随分、古いアルバムですが、たまたま部屋から出てきたので聴いています。学生服の少女達の顔がないジャケットが印象的な、NUMBERGIRLの1999年リリースの2ndアルバム『SCHOOL GIRL DISTORTIONAL ADDICT』。
張り詰めた緊迫感を漂わせながら、やりきれない思いを、ナンバーガールは全身全霊で音にしていた。殺伐とした世の中に生きるやり切れない思いを抱えた若者たちの代弁者=それが彼らだった。
ロックフリークの間でカリスマ的な人気を獲得しながらも、惜しまれながら2002年に解散してしまった彼ら。
この初期衝動のカタマリのような音は当時の私の若者ならではの混沌とした空気をそのまま表現してくれていたようにも思える。
ナンバーガールの凄いところは、メンバーそれぞれの個性がすさまじいところだ。田淵ひさ子の女性とは思えないほどの凄まじい破壊力を持ったギターは当時のロックシーンに相当なインパクトを残したし、向井秀徳のお経のような歌や独特な歌詞の世界観もしかり。アヒトイナザワの破壊力満載のドラムもしかり。ベース中尾憲太郎は他のメンバーの個性を一つにまとめ上げながら、ずっしりとバンドの芯となり核をを支えていた。誰が欠けても成り立たない音、バンドだったと思う。
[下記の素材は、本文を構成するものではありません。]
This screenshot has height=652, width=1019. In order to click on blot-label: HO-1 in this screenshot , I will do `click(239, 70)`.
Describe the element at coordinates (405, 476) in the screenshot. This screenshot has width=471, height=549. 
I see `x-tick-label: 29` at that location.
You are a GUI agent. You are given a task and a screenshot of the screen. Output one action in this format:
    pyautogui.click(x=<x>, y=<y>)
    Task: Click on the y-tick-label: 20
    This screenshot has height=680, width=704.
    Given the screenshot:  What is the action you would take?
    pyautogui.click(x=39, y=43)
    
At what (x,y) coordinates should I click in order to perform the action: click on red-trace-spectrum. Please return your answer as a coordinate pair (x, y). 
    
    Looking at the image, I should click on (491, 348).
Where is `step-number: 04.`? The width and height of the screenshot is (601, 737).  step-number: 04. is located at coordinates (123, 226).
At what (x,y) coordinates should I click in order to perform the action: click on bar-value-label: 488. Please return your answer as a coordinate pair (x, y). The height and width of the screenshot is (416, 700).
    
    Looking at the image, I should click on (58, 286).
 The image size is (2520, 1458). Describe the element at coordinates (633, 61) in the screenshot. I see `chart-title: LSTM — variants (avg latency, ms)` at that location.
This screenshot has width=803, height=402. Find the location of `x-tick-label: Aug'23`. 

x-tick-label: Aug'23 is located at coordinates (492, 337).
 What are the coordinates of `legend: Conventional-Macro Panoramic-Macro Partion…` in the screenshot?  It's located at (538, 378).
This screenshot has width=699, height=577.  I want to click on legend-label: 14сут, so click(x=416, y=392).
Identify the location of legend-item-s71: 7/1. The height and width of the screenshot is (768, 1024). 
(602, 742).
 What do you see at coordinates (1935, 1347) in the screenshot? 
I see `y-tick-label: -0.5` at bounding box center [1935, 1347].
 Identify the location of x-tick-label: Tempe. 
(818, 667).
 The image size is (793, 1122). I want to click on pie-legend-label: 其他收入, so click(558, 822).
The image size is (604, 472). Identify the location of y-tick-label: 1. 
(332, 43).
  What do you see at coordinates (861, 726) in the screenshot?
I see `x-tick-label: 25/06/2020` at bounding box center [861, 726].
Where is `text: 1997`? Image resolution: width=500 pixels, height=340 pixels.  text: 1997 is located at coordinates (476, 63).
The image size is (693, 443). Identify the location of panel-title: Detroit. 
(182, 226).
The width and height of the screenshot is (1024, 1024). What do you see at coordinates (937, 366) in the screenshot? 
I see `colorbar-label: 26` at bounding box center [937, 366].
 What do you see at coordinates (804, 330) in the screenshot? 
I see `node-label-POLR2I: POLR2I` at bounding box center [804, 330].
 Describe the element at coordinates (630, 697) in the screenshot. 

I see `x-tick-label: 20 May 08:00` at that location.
兎にも角にも、ここまで破天荒なバンドを私は知らない。同時に、若者のやるせない思いをこれまでにないほどに強烈に表現していたバンドも。
10代の日常には色々なことがあり、20代の日常もまたしかり。人生というものはいくつになっても悩みがつきないものだ。そんなとき私は彼らのアルバムを聴き、忘れかけていた本来の自分をもう一度奮い立たせるのです。このアルバムに出会えてよかった。10代も20代も感謝しっぱなしです。
今の10代に機会があれば是非聴いてもらいたい一枚。